(Stored records)
--------------------------------

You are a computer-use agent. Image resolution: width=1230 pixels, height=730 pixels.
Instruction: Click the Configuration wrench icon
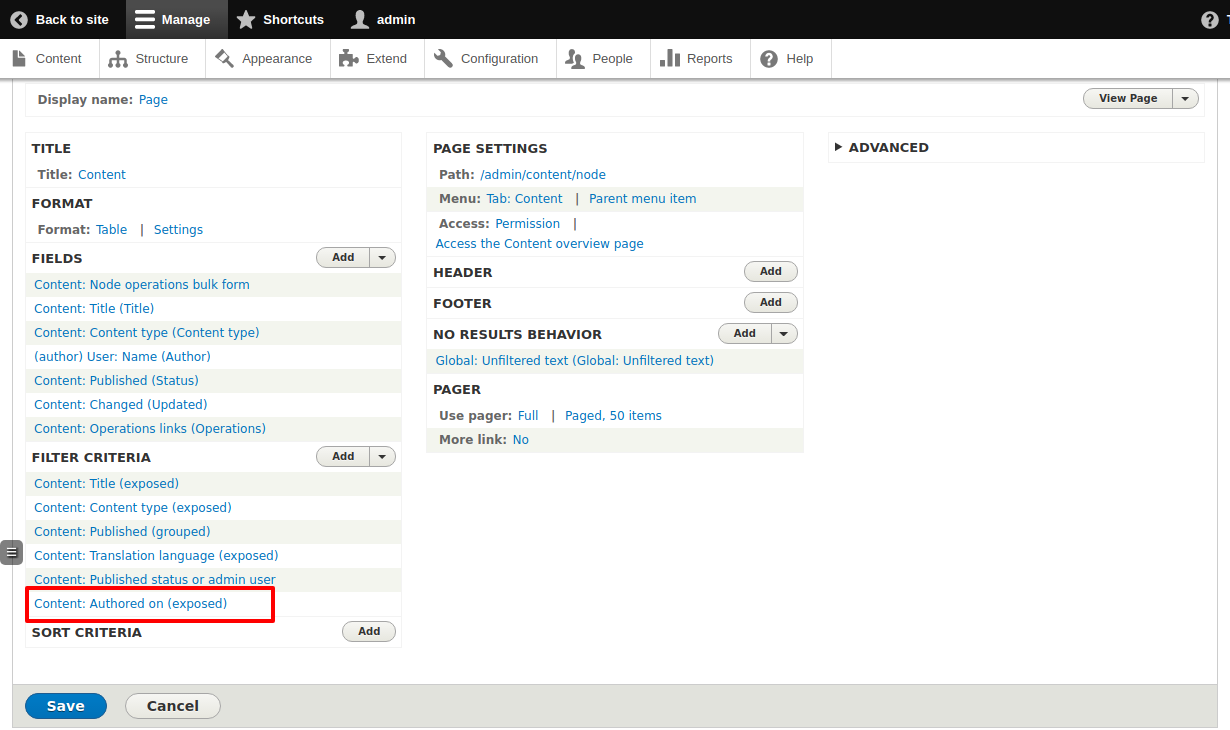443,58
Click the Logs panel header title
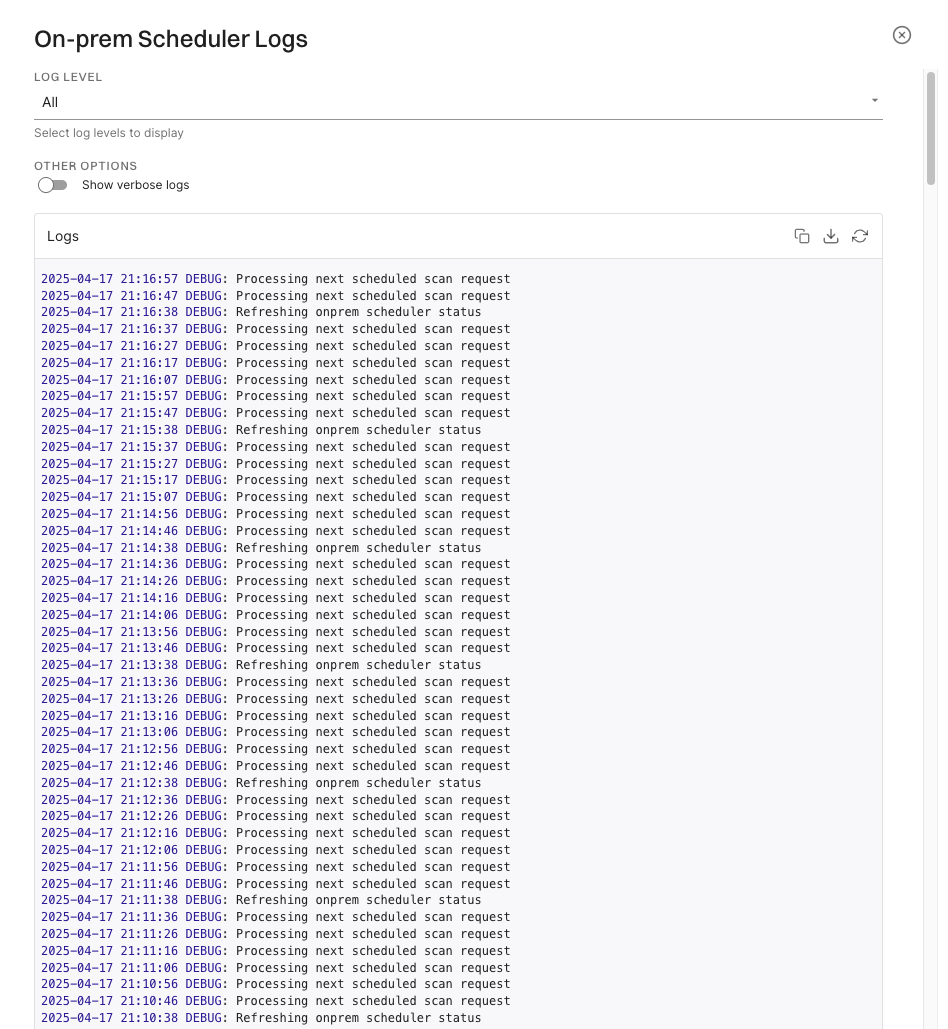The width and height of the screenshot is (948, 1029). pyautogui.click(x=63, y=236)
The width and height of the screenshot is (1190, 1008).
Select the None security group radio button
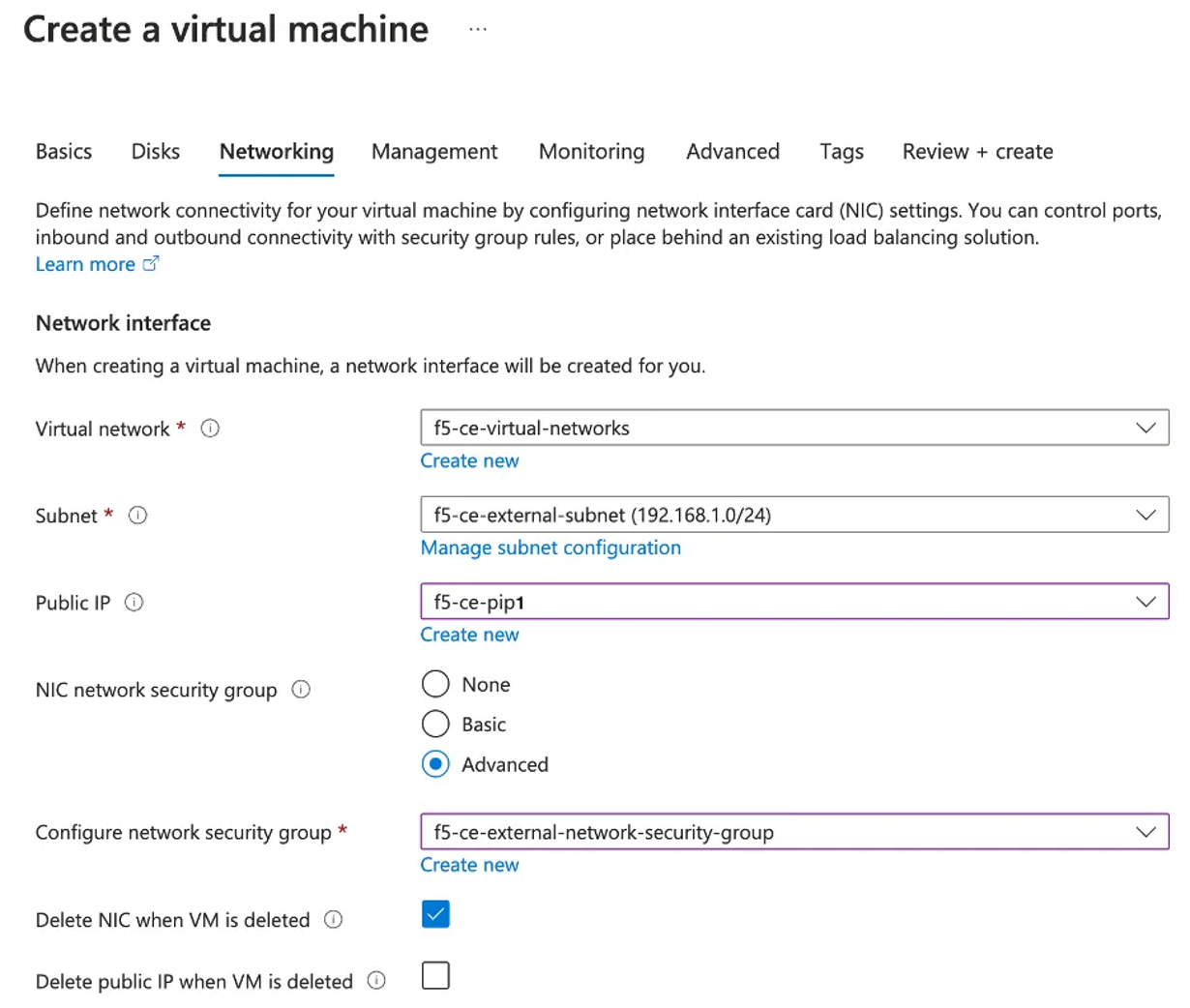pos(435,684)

--------------------------------

Give the lines of the entries above exactly as they appear, leaving out each picture.

* **Worked solution**:
You are a computer-use agent. Image resolution: width=1230 pixels, height=730 pixels.
Instruction: Click the Configuration wrench icon
443,58
Click the Logs panel header title
The width and height of the screenshot is (948, 1029). pyautogui.click(x=63, y=236)
The width and height of the screenshot is (1190, 1008).
Select the None security group radio button
pos(435,684)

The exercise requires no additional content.